Seventh-grade volleyball and Spandex booty shorts

VolleyballToday, I’d like to say a few words about Spandex booty shorts and seventh-grade volleyball. (Granted, that’s far beyond the normal sphere of discussion on LawFlog, but it’s my blog, so I suppose I can talk about whatever I want). Here’s the scenario: A few weeks ago, my friend’s 12-year-old daughter made the team at a small-town school in North Texas, and the young lady told her coach that she wanted to wear her own shorts instead of the little black panties issued by the school.

The coach pressured her to conform to the school uniform, but fortunately grandma (a former coach herself) was nearby and put the young coach in her place. My friend’s daughter now gets to cover her rear end, but I’m wondering why the half-witted school officials approved the uniform in the first place. Maybe the educrats thought they could attract more lecherous old perverts to the games if the pre-teen girls showed a little more skin? Or maybe the seventh-grade boys weren’t thinking about sex enough already?

Yes, I realize the fashion trend began in college volleyball and made its way from there into the public schools, but I defy anyone to show a correlation between a girl’s ability to play volleyball and the visibility of her butt cheeks. If you doubt that, look at the Florida College volleyball team pictured to the right. They’ve won two national championships wearing shorts that nearly reach their knees. [Correction: a friend tells me it’s eight or nine national championships].FC team

So let’s just admit that this is about sex appeal, not volleyball. After all, Olympic volleyball players are wearing bikinis because it attracts male viewers, not because of anything to do with playing the game. And while I’m libertarian enough to let a grown woman make a sex object of herself if that’s what she chooses, it’s another matter entirely when a taxpayer-funded school tries to make sex objects of 12-year-olds.
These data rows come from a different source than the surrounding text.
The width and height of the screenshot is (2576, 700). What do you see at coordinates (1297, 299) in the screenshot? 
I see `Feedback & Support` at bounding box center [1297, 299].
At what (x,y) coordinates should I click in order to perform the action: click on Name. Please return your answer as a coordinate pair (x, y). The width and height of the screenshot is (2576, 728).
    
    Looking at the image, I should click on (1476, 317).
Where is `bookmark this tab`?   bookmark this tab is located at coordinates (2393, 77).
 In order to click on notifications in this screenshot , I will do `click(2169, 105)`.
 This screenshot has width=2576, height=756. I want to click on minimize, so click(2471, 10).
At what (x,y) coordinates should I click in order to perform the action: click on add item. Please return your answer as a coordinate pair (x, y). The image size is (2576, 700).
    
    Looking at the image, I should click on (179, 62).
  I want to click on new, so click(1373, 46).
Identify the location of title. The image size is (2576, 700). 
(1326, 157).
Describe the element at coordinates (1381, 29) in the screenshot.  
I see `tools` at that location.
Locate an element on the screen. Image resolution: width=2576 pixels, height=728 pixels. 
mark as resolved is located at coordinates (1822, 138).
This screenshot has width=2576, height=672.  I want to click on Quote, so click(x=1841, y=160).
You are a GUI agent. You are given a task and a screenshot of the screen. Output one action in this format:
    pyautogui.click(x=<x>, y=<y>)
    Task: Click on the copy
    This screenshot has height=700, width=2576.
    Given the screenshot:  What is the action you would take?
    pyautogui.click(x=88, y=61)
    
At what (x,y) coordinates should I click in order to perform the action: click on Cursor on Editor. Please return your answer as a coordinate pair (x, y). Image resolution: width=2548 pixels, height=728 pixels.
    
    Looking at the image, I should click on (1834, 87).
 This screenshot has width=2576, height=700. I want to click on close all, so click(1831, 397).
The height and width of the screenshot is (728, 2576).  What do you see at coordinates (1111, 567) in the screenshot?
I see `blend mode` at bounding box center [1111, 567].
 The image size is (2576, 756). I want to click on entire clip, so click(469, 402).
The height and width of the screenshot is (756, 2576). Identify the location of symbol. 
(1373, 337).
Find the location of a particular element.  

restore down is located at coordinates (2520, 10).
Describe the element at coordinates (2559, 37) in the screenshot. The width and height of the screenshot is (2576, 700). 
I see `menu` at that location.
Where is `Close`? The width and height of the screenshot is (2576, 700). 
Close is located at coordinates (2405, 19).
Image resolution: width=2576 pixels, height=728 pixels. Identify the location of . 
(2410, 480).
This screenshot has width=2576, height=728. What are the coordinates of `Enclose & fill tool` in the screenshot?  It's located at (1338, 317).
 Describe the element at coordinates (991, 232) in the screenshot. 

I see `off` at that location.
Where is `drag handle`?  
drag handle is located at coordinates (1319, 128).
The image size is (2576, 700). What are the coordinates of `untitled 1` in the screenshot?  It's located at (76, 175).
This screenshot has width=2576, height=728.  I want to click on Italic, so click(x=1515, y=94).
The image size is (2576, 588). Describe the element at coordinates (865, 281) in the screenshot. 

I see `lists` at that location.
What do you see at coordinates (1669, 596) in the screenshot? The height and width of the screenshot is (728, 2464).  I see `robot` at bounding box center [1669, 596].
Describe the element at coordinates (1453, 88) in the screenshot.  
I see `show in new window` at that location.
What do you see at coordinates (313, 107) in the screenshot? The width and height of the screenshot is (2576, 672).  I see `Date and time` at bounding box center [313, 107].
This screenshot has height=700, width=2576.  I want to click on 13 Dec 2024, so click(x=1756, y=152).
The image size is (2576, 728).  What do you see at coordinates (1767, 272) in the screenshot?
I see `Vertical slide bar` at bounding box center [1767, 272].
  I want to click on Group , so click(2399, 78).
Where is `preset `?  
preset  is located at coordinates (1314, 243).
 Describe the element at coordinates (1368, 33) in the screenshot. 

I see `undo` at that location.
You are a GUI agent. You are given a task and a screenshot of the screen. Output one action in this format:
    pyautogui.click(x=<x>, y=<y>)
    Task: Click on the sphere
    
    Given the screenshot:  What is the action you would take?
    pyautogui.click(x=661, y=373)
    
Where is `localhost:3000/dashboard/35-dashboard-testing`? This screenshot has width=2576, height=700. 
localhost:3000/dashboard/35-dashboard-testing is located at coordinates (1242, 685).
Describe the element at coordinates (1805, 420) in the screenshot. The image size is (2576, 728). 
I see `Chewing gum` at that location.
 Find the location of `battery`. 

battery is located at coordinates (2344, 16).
Of course, our culture has a long history of duplicity when it comes to sexualizing children, particularly girls. We outlaw naked pictures of teenagers, yet millions of parents think it’s cute when their daughters dress like prostitutes. As a deputy sheriff, I once had to tell a grown man to stay away from an anatomically-accentuated 13-year-old in a string bikini. Her parents never realized there was a problem.

And that is the problem: parents who adopt the soft-porn standards of our culture, rather than protecting their kids’ right to be kids. (I could tell you what the Bible says about modesty, but most Baptists don’t care about that anymore, much less members of the squishier denominations). If teenage girls want to dress like hookers or Kardashians (is that redundant?), they will have the rest of their lives to do that. If you’re a parent, it’s your job to be square, so suck it up and set some boundaries.

And why aren’t feminists saying more about the sexploitation of girls in popular culture? If feminists want a broader audience, maybe they should try expanding their coalition beyond abortion extremists and hairy-legged man-haters. How about promoting a girl’s rights to be a girl, not a sex object?

Finally, a lot of school administrators need to grow a spine. Granted, school officials can’t set standards for parents who have none, but surely there are principals and coaches who know better than putting 12-year-olds in booty shorts.